DOCUMENT SECTION:

My parish church recently held a mission. As the Redemptorist priest speaking during the mission reminded the congregation, Jesus said, “These things I have spoken to you, that my joy may be in you, and that your joy may be full” (John 15:11*). The priest noted that many people attend Mass regularly and try to follow Jesus’ teachings yet don’t seem to know what joy is.

It’s often said that Christians are an Easter people. So shouldn’t we be filled with the joy that comes from knowing our Saviour who loves us and died to save us from our sins, who sent us the Holy Spirit as a counsellor, and who gives us strength to “do all things” (see Philippians 4:13)? And shouldn’t this joy be something others can notice?

There are people in my parish—fellow parishioners as well as priests—who seem calm even when life is busy and stressful, who naturally put other people at ease, who live out their faith without trying to call attention to themselves, who just seem content. They share not only their treasure but also their time and talents with the parish and clearly enjoy serving the Church and the Lord. They just radiate joy.

PROVIDED MATERIAL:
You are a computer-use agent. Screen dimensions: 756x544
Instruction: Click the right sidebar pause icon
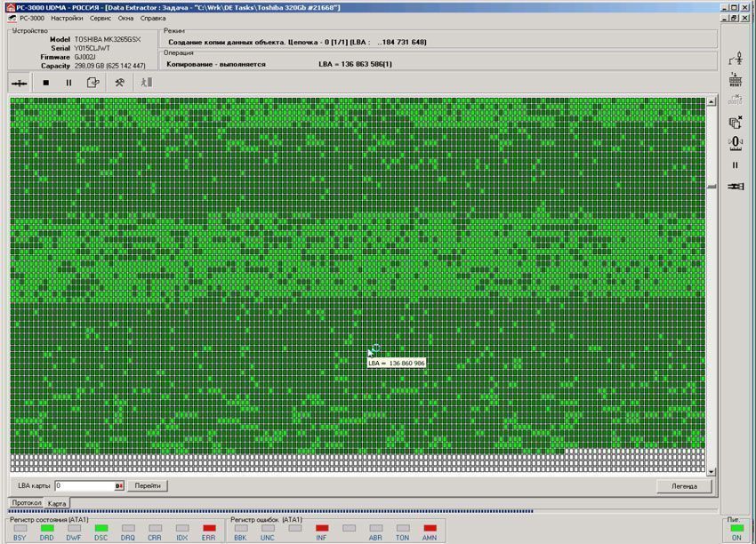[x=736, y=164]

WORK INSTRUCTIONS:
Can you write out the reflection on joy from "It’s often said" up to and including "others can notice?", changing "counsellor" to "helper"?

OUTPUT:
It’s often said that Christians are an Easter people. So shouldn’t we be filled with the joy that comes from knowing our Saviour who loves us and died to save us from our sins, who sent us the Holy Spirit as a helper, and who gives us strength to “do all things” (see Philippians 4:13)? And shouldn’t this joy be something others can notice?